America is much more than a geographical fact. It is a political and moral fact - the first community in which men set out in principle to institutionalize freedom, responsible government, and human equality.
- Adlai Stevenson -

Tuesday, February 2, 2010

a revolution of sober expectations.

On October 24, 1973 Martin Diamond gave a speech at Independence Square, Philadelphia in the House of Representatives Chamber of Congress Hall. As he gave his speech, Diamond stood in the very place the Declaration of Independence and Constitution were signed almost 200 years earlier. In his address, Diamond focused on the idea that the American Revolution was a “Revolution of Sober Expectations.”

Diamond begins explaining his idea of “sober expectations” by stating that the American Revolution was only a half revolution. The Declaration of Independence was an abolishment of an unethical government; it was not a creation of a new government. In the Declaration the Founding Fathers write of a land of self-evident truths and freedom from oppression. They do not suggest a better form of government but leave open various possibilities of a new direction. Thus, the declaration was not written in a tyrannical manner or unbridled passion, it was written with a sober intent.

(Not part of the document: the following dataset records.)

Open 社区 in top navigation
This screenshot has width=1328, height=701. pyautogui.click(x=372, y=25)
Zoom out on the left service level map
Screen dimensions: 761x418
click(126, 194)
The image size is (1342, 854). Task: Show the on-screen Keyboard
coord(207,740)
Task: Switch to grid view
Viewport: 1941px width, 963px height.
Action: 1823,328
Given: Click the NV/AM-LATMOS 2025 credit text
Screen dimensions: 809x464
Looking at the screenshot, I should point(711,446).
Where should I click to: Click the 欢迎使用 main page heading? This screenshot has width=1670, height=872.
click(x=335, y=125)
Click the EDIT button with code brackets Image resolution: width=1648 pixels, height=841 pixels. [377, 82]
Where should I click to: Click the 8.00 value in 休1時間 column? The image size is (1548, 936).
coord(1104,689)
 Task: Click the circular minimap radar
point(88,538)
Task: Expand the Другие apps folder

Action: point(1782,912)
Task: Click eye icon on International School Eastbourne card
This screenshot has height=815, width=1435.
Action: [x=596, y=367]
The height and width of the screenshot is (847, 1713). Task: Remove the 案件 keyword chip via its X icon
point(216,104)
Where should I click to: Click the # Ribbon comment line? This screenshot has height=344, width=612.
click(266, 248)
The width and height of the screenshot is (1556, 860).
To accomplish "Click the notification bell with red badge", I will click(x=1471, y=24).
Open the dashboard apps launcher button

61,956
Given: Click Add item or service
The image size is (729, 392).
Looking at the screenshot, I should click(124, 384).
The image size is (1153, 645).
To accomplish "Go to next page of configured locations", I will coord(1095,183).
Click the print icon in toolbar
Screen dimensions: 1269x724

As I looked up the word “sober” in a thesaurus, I found words such as clearheaded, sensible, pragmatic, rational, logical, and thoughtful. I think these words describe the best state to be in at a time of revolution. In our lives we have all been told that when we are angry we should take a step back, clear our heads and really think about what we are doing before we lash out or open up our emotions in a storm of passion. In my opinion, the Founding Fathers are the perfect example of that piece of advice. At the time of the adoption of the Declaration, the 13 colonies had been at war with Great Britain for about a year. The colonies had been under very harsh reign and treated very poorly. The many unfair situations presented to the colonies were good reasons for the Founding Fathers to be angry at England and could have led to a revolt. However, the Founding Fathers’ did not want to overthrow England or cause turmoil to their country, they only wished for liberty.

In his speech, Diamond explains that the goal of civil liberty that exists within the declaration does not require terror or any tyrannical actions; it is a principle of achievement. Because the Founding Fathers goal was freedom and civil equality and they approached it with sobriety, the revolution worked; because of their coolness, America grew to be a successful country under a working democracy.

The Founding Fathers had a huge task and an incredible responsibility in forming the Declaration and moreover the United States of America. They did not face this task with a vengeance or tyranny; they faced it with sobriety and a focus on the idea of liberty. These perspectives are what made the Declaration, the Constitution and overall the Democracy of America work. They pledged their lives, their fortunes and their sacred honor in the name of liberty. This action and their courage were absolutely backed by a sensible, logical, clearheaded, thoughtful, and sober idea.